Inner Child Work

The inner child is a fragmented piece of ourselves that often develops in moments of trauma. More specifically, during trauma that isn’t acknowledged or healed properly. If the emotions or experience of a child aren’t acknowledged, it doesn’t disappear, it becomes suppressed; a fragmented piece of ourselves. To understand this a little more we can take a look at child stars. It’s often said that a child star becomes mentally and emotionally stunted at the age in which they became famous. Meaning, they stop mentally and emotionally developing along a normal trajectory. This is essentially what happens when we experience trauma as a child, only its internalized. We develop an inner child that remains at that age in which the trauma occurred. And while we do continue to develop and grow emotionally and mentally, the trajectory gets shifted. This is because that child still exists within us and can often take ahold of our mental state. Think, irrational fears, anxiety attacks and self sabotage.

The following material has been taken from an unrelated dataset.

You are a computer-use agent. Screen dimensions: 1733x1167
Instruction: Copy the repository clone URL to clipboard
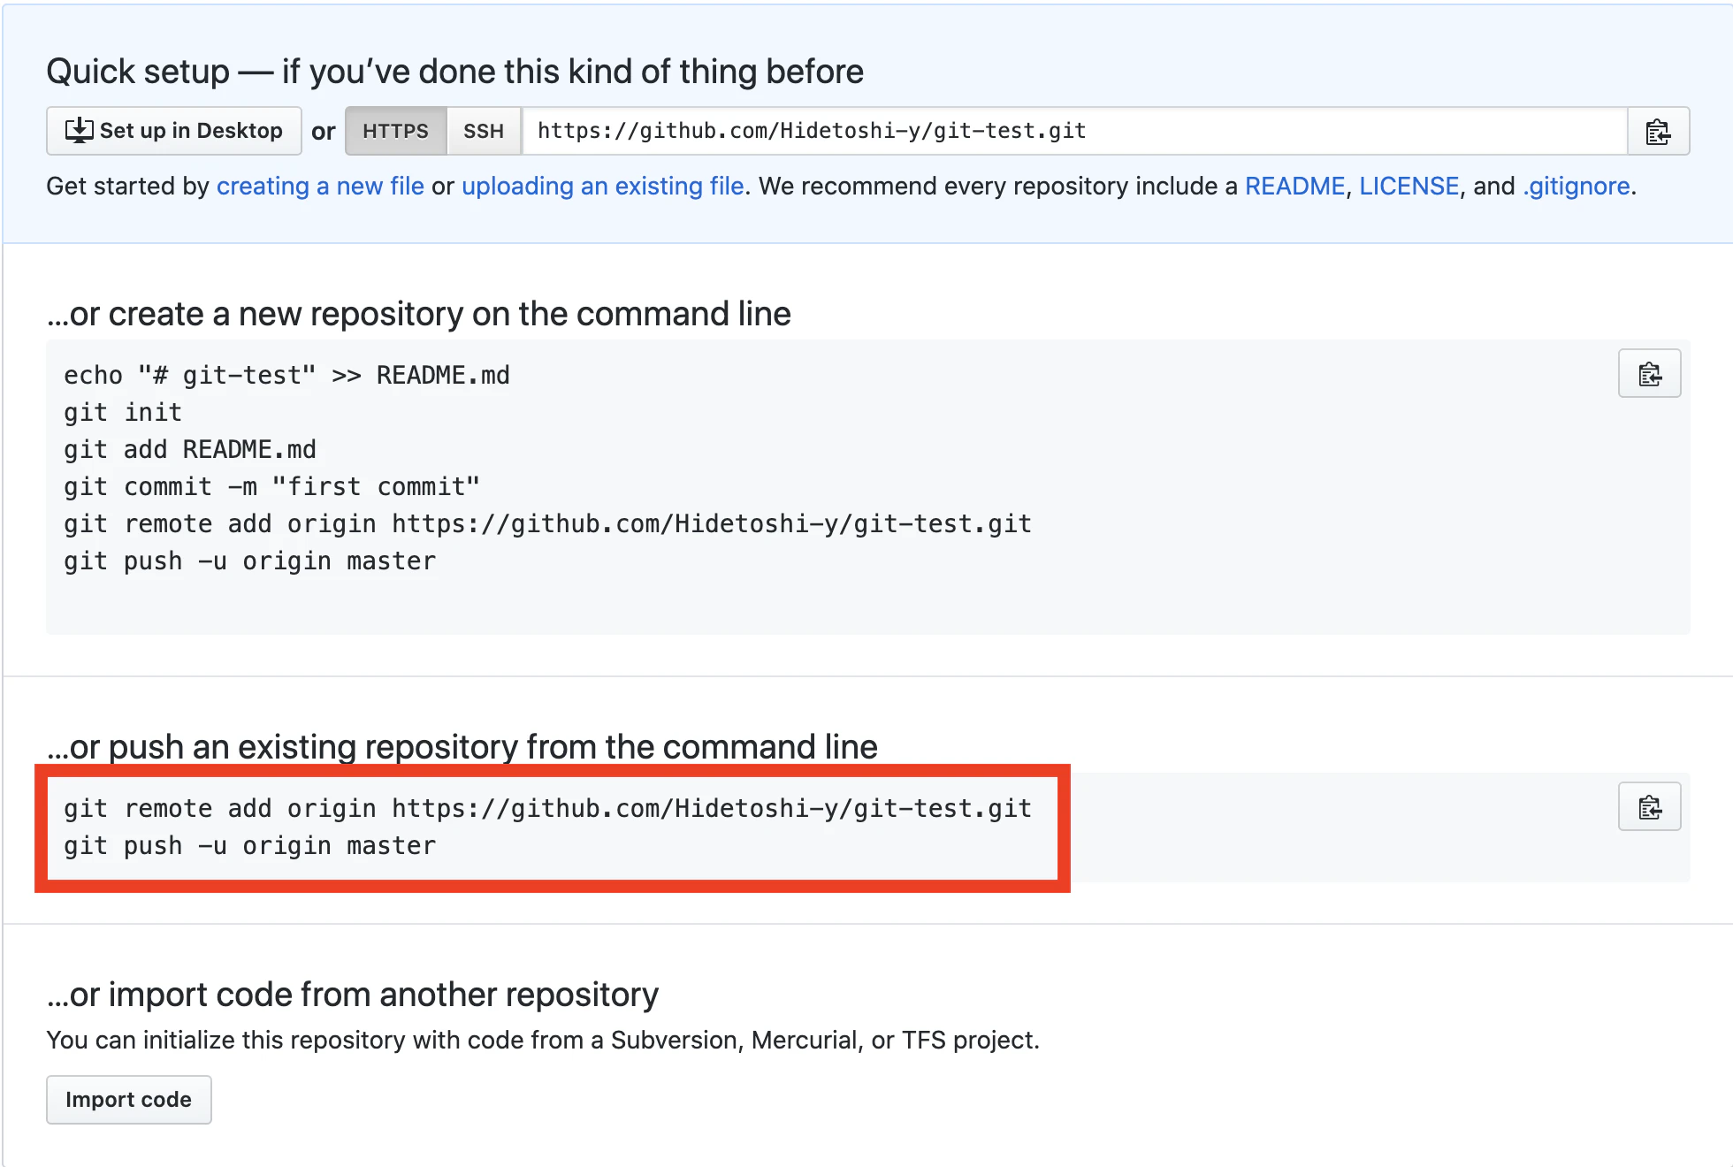(1658, 131)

The important part of inner child work is to understand that your inner child is NOT dormant. They are an active part of your mind and heavily influence how you respond to the external world. We develop irrational fears because as a child, they weren’t irrational, they were real. So much of what existed externally was so much bigger than us and we have complete dependence on adults to keep us safe. When we aren’t kept safe, those things seem really scary and dangerous. As an adult, we maintain that fear simply because we haven’t questioned it. Are pools scary, or did you develop a justified fear of pools as a child because no one made you feel safe in them.

This can then turn into avoidance of fear or pain, as if life isn’t meant to contain those feelings. This is typical when an emotion is shut down by an adult rather than being worked through with an adult. (Get over it vs. Pools can be scary, but if you are careful, pools can be fun).


As an adult, this avoidance is where our inner child lives because subconsciously we are approaching situations as that child rather than a rational adult. We are allowing our inner child to take control of our perception rather than taking control ourselves. Often times, anxiety is induced by this exact process. The inner child is active and feels responsible for taking care of adult things like paying bills and getting work done. How would an 8 year old not have anxiety with that kind of responsibility?

So the task becomes, getting to know your inner child, understanding their fears, and taking back control so they don’t have adult responsibilities anymore. The goal is really to let your inner child be a kid, the way every kid deserves. So how do we do this?

1. Get to know your Inner Child: In the Shadow Work 101 post I discussed a morning meditation that is great for getting started because it builds that relationship with your inner child.

2. Discovery: The next step is to target specific struggles, which is where you will discover that you actually have more than one inner child. You may have dozens if you never had an adult in your life that truly comforted you in distressing times. The way to target these specific struggles is to simply be mindful of your emotional state. We can sit in meditation and ask ourselves, “when was the first time I felt this emotion?” It may take time but a number will likely pop up and hopefully even a memory. At this point we gain an understanding of our inner child, which helps us to know what they need from us.

3. Take back Control: This requires an understanding of the duality of our minds to function both as our inner child and as a rational adult. We need to start becoming aware of which mind is active. If our inner child is active and taking control, we need to take control back. We need that child to know that being an adult is not their responsibility. So we want to respond to that emotional state that the child is creating, with the rational mind of an adult and provide that comfort a child needs. This is not only self soothing of the inner child, but truly standing in our own power that will allow us to feel more confident in any actions we take.


An untamed inner child can truly wreak havoc on our lives if we don't start acknowledging them. But when we do take the time to nurture that part of ourselves, the inner child can be tapped into to enhance our lives in ways we couldn't imagine. Getting in shape can be as easy as rediscovering a sport you loved as a child. Or starting a business, as easy as remembering what you loved doing as a kid. Let your inner child become your biggest asset.